(Beginning of Available data)
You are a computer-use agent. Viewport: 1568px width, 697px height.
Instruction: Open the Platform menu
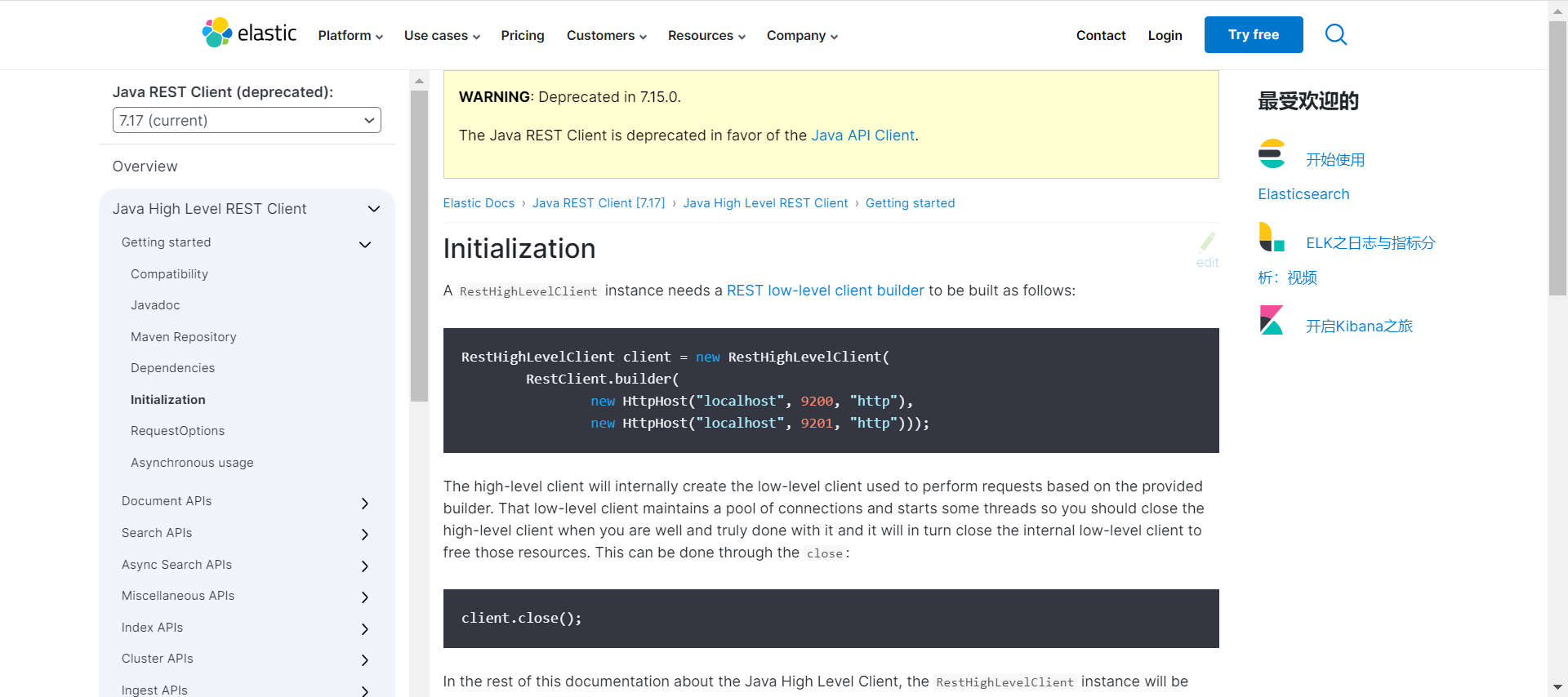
(End of Available data)
(Beginning of Available data)
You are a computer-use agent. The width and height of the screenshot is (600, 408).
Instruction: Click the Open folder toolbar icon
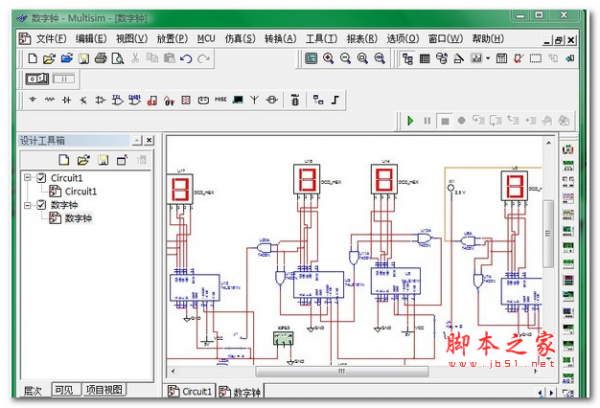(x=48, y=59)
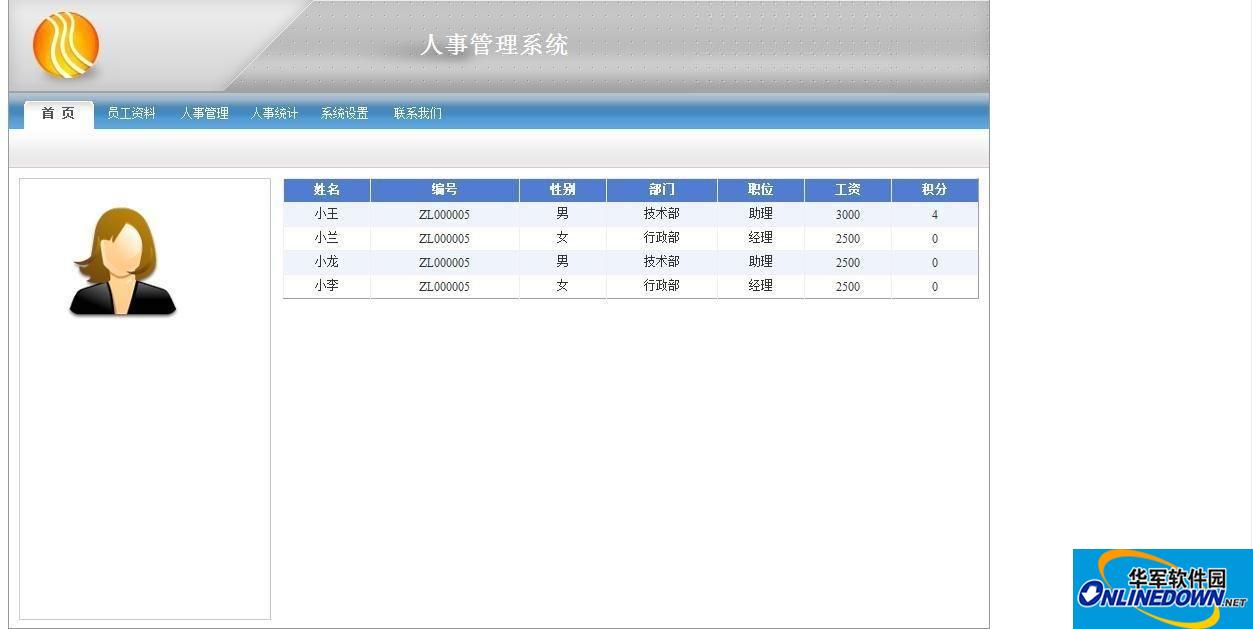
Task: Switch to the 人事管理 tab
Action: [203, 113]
(End of Available data)
Work item:
Starting at the line that has "You are a computer-use agent. Viewport: 1568px" in the records above, restate word for word every line until the one that has "Instruction: Open the Platform menu", and include that one as well.

Written answer:
You are a computer-use agent. Viewport: 1568px width, 697px height.
Instruction: Open the Platform menu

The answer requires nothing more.